Clinton aide Huma Abedin questioned on Benghazi attacks
Hillary Clinton said Friday that while she will do her “best” to answer the House Select Committee on Benghazi’s questions in her testimony next week on Capitol Hill, she doesn’t have very much to add and that “conspiracy theories” about the attack have already been debunked.
Abedin testified Friday morning in a closed-door session before Rep. Trey Gowdy (R-SC)’s committee.
Turmoil swirled again on Friday around the Republican-controlled Benghazi committee in the U.S. House of Representatives as it began questioning a senior aide to Hillary Clinton.
Objections to the panel’s work have been fueled by comments during the last two weeks by Majority Leader Kevin McCarthy of California and Rep. Richard Hanna of New York, who cited the committee’s work as helping to undermine Clinton’s presidential prospects and poll numbers.
She’s also come under scrutiny for pocketing a $33,000 payout from the State Department for unused leave and using her simultaneous employment inside and outside of government to cater to the Clintons’ friends and associates.
Just as Trump has shown no sign of relenting in his attacks on the Democratic front-runner, Clinton said Friday she will “continue to criticize him for going beyond the bounds of what I think is appropriate for anybody running for president”.
“When you have the No. 2 person in the Republican Party … to tell you this is all about a taxpayer-funded political effort to derail the campaign of Hillary Clinton, ladies and gentlemen, that is a problem”, Cummings told reporters.
But the Clinton camp does not think that Abedin should be at the center of the investigation. He said Abedin had no policy or operational role in the Benghazi matter, and wasn’t even with Clinton on the night of the attack.

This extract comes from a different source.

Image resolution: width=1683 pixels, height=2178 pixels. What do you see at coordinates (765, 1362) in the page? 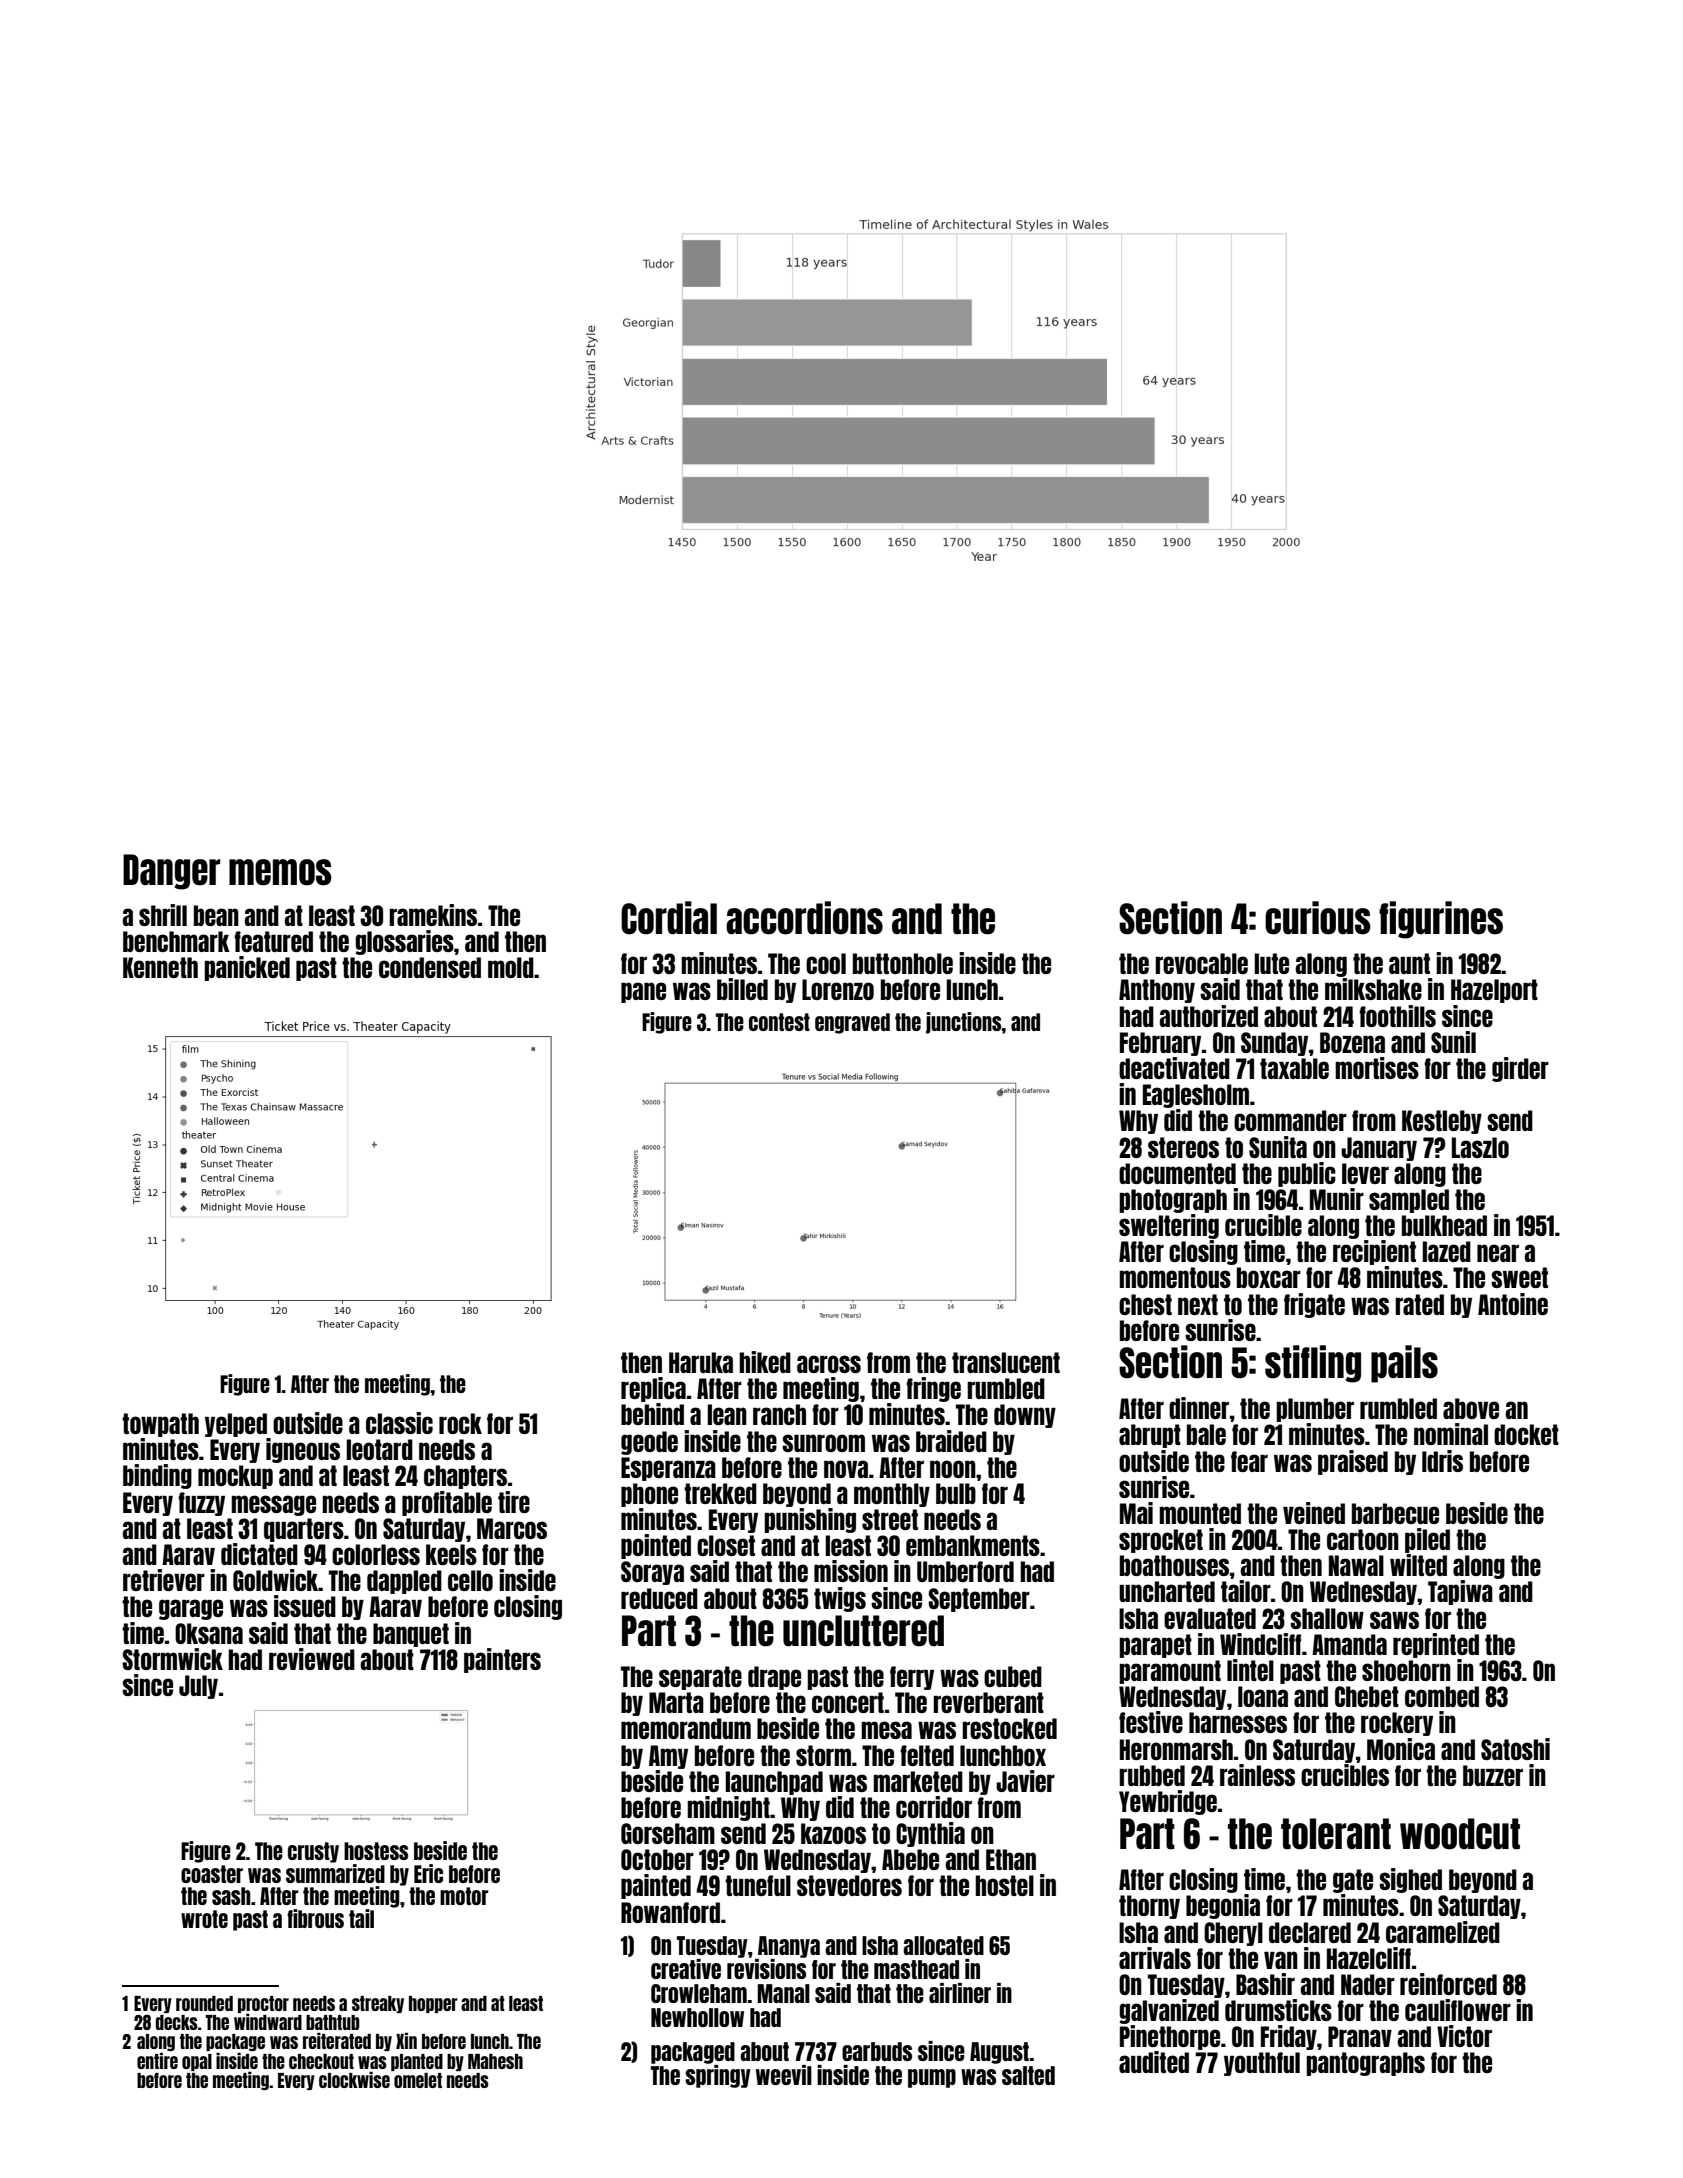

Those subjects were not expected to be covered by the Benghazi Committee, a spokesman said before the interview.
The panel confirmed Abedin’s appearance and repudiated any suggestions that they’d ask her about her dual-job, which is under investigation by Senator Judiciary Chairman Chuck Grassley (R-Iowa) but appears to have little do with Benghazi.
Congressional Republicans have said Abedin may have skirted ethics guidelines in her 2012 work as a special adviser for Hillary Clinton while she also worked for Teneo Holdings, a consulting firm co-founded by Douglas Band, a former aide to President Clinton.
Still, the chairman felt compelled to issue a statement saying his panel “is not focused on Secretary Clinton, and to the extent we have given any attention to Clinton, it is because she was secretary of state at all relevant times covered by this committee’s jurisdiction”.
Gowdy is “bending over backward” for Democrats who “have not lifted one finger to help us in the fact-discovery process”, Pompeo said.
Defense lawyers also urged Cooper to dismiss other counts, such as carrying and firing a firearm during a crime of violence, that were brought under laws they said were specifically intended by Congress to cover domestic crimes, not ones that occur overseas.
Gowdy and other Republicans say the committee has been and remains focused on those killed in Benghazi and on providing a definitive account of the attacks.
“I came here today to be as helpful as I could be to the committee”. “It has-been useful to know what the mood was like at the Department of State”, he continued.
The thing which doesn’t make sense to me is WHY the State Department and the White House allowed this to happen.